[Saved data entries]
- - -
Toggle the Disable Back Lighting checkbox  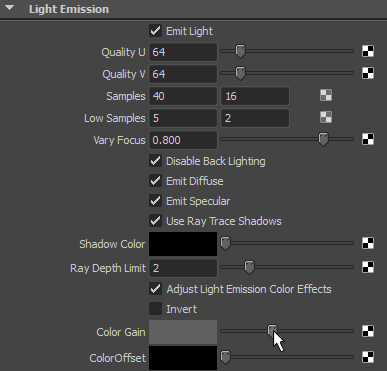click(x=155, y=161)
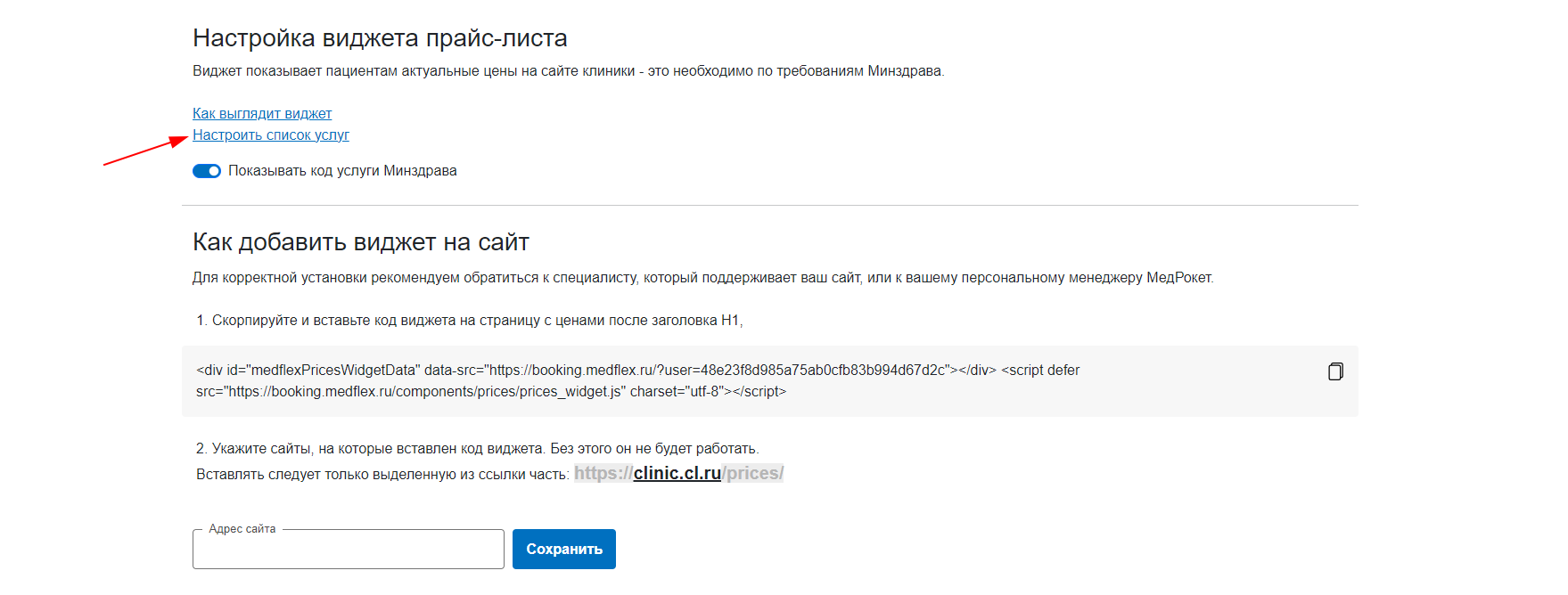The height and width of the screenshot is (595, 1568).
Task: Open the "Как выглядит виджет" link
Action: [x=262, y=114]
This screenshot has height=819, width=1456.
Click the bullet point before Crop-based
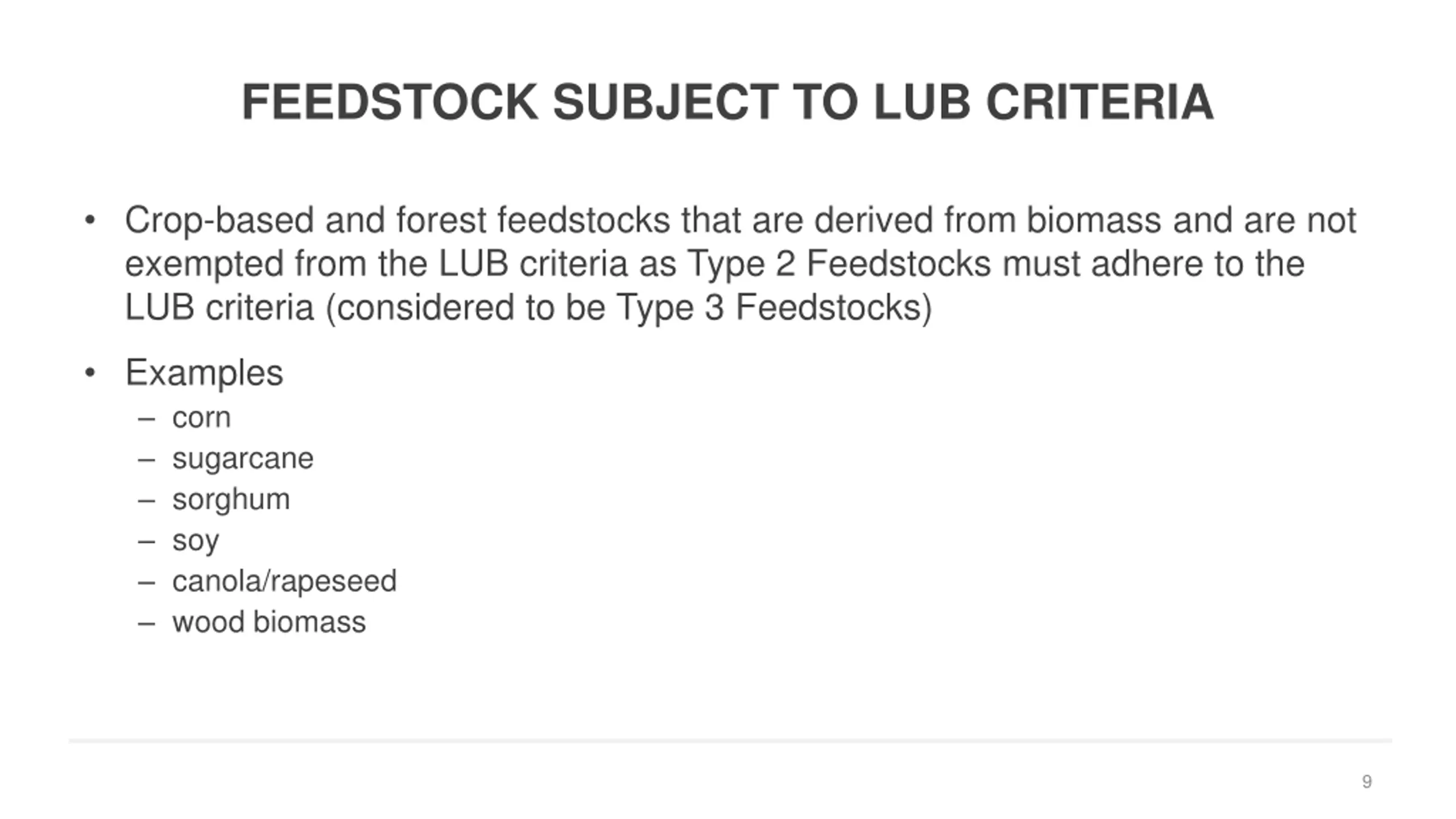click(x=90, y=220)
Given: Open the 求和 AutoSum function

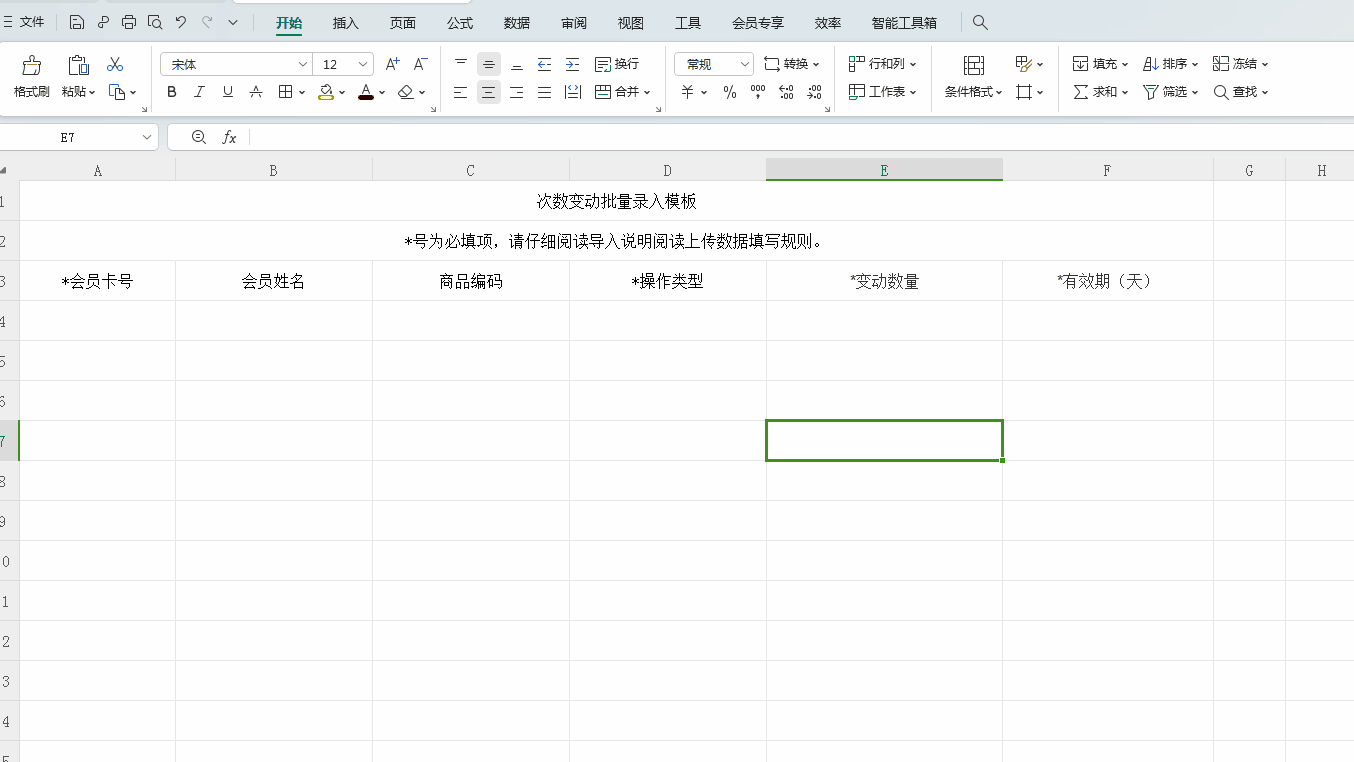Looking at the screenshot, I should (1098, 92).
- - -
> AIM OF THE TASK: An exact copy is needed of every line from the line containing "Click the bullet point before Crop-based" to the last line of the records; pictures stay out of it.

> WRITTEN SOLUTION:
Click the bullet point before Crop-based
click(x=90, y=220)
Given: Open the 求和 AutoSum function

Looking at the screenshot, I should (1098, 92).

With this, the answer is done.